Beware of the assumption that any 20 gauge will automatically recoil less than your 12 gauge. My brother owned a youth model 20 gauge that kicked like a rabbid mule.
We adults invest a lot of time in finding a gun that fits us well, and has the ideal balance and sight picture, and we dress 'em up with special recoil pads and combs, etc. Felt recoil from our favorite 12 may be a lot less than from a given "youth model" 20 gauge. In particular watch out for those light, cheap single shot starter guns. I've owned a couple of them and I call them "shoulder breakers."
Take care to make sure the gun fits your daughter correctly. Find one that mounts and swings naturally for her. Then, take her to the range and make sure she's competent to hit clays with the gun, and feels good about shooting the gun generally. When in the field don't over-choke it the way adults tend to with their own guns. Your young shooter should exclusively be taking close range shots to start out with. IMHO, for a novice hunter you want a 70% pattern at 30 yards, instead of at 40 - unless you're willing to let her water swat, then the tighter the better for "turkey shooting" the sitting ducks in the head and neck.
Also, at 30 yards you don't need the big pellets we've learned to use at pass shooting distances. Just about any size pellet will kill ducks at that distance, which gives you the luxury of using a smaller shot size to deliver a denser pellet distribution and better chances of a clean kill with less choke than you'd normally use. Early season Blue Wing Teal are awesome for providing a youngster their first hunting success, but their vital cross section is less than half as big as a Mallard's. If 90 - 100 pellets in a 30" circle is required for clean kills on Mallards, you should have at least double that pellet hit count for BWTs.
Note: Kent just came out with some really nice 2 3/4" 20 gauge "Upland Fasteel" shells. At 1500 fps, the 7/8 oz load of #6 steel should perform quite well out to at least 30 yards and probably more - if you can find the shells!
If I had an unlimited budget my kids would have started out with 28 gauge 0/Us and Bismuth rounds for duck hunting. I did invest in some 28 gauge chamber inserts to let them shoot the little 2 dram 28 gauge target loads out of 12, 16 and 20 gauge guns. But even at 10 years old my petite daughter found the noise and recoil of 28 gauge target loads intimidating, and she has quit shotgunning for now. If I had it to do over again I'd have made her wait a year or two to start shooting anything heavier than her .22 rimfire (which she loves and is very accurate with).

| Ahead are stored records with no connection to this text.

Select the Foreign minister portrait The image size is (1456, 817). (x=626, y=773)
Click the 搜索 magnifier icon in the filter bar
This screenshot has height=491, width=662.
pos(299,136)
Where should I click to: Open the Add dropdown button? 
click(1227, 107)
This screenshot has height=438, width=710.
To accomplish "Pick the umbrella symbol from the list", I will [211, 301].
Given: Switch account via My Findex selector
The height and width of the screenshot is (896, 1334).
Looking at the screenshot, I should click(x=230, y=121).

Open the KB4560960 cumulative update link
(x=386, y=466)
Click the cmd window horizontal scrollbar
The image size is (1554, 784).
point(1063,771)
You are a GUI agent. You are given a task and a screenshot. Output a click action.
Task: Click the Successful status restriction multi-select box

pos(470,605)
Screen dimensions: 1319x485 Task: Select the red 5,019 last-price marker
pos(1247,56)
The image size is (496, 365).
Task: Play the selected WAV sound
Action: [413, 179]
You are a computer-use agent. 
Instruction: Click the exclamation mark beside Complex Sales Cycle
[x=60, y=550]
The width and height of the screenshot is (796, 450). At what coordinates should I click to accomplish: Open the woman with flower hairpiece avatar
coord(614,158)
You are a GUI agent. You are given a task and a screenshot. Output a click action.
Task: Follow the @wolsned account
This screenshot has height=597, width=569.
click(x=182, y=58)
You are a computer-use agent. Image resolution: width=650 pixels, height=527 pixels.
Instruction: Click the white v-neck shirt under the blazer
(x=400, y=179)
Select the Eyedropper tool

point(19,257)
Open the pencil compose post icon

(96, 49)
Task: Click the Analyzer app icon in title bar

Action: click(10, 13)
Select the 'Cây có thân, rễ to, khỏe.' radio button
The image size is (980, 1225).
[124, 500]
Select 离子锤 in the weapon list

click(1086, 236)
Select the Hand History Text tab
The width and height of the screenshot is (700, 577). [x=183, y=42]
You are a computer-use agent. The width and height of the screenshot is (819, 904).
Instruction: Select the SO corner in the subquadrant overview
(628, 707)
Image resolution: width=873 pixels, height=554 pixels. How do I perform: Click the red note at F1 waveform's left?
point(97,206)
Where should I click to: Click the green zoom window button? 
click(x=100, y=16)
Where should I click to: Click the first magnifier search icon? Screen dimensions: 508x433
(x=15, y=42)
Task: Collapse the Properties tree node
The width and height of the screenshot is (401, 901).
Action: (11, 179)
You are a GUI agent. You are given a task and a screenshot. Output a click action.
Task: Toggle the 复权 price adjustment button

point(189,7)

Of course, her twin brother let nothing deter him and pretended not to feel any recoil even from loads I knew were a bit heavy for him. Now he's 13 and shoots a youth model Remington 870 in 20 gauge with a special recoil pad. Last time we shot clays together he beat me! For ducks this year he used 1 1/8 oz Hevi-Shot loads. Last year it was 1 oz 16 gauge Bismuths out of a classic single shot model. Between the two years he has taken about a dozen waterfowl and fired perhaps 20 rounds. Thus, it has been quite economical to shoot the denser shot types, which can put the sub-gauges on par with steel out of a 12.
These have been my experiences.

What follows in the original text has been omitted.